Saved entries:

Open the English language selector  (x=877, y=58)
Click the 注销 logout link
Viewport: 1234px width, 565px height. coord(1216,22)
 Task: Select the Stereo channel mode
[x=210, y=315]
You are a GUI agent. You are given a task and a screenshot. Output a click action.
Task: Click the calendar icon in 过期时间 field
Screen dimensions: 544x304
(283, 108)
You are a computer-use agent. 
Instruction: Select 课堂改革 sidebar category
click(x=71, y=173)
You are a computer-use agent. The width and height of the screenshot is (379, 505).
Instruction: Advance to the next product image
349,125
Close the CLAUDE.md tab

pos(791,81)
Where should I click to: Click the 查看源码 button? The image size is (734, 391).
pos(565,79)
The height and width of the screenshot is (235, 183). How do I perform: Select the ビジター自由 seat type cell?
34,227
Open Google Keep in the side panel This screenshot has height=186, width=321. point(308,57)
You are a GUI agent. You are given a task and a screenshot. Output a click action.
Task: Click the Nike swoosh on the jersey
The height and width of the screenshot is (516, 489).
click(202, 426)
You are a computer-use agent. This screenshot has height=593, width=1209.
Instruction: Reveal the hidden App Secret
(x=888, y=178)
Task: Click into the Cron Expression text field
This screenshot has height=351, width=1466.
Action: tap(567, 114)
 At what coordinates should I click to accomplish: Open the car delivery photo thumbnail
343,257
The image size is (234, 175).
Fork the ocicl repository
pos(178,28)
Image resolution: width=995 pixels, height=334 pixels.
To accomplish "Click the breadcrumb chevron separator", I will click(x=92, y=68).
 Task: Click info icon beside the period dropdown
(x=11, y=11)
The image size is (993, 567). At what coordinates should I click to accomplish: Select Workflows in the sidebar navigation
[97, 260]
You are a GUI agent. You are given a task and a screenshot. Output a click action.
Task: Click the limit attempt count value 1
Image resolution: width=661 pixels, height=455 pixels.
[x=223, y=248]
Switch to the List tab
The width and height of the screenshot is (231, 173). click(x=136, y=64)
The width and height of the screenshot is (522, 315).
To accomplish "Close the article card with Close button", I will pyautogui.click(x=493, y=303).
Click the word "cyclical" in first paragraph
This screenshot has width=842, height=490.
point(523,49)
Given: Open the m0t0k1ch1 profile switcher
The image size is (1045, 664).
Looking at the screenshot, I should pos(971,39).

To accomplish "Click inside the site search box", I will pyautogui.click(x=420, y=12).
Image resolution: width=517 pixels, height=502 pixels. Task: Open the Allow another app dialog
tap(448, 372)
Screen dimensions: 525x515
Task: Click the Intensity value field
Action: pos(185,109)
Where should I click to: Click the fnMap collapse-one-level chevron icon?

• INSTRUCTIONS TO FOLLOW: Please work out how many lines in the records hold the string "pyautogui", and give only the number.

• SOLVED PROBLEM: 2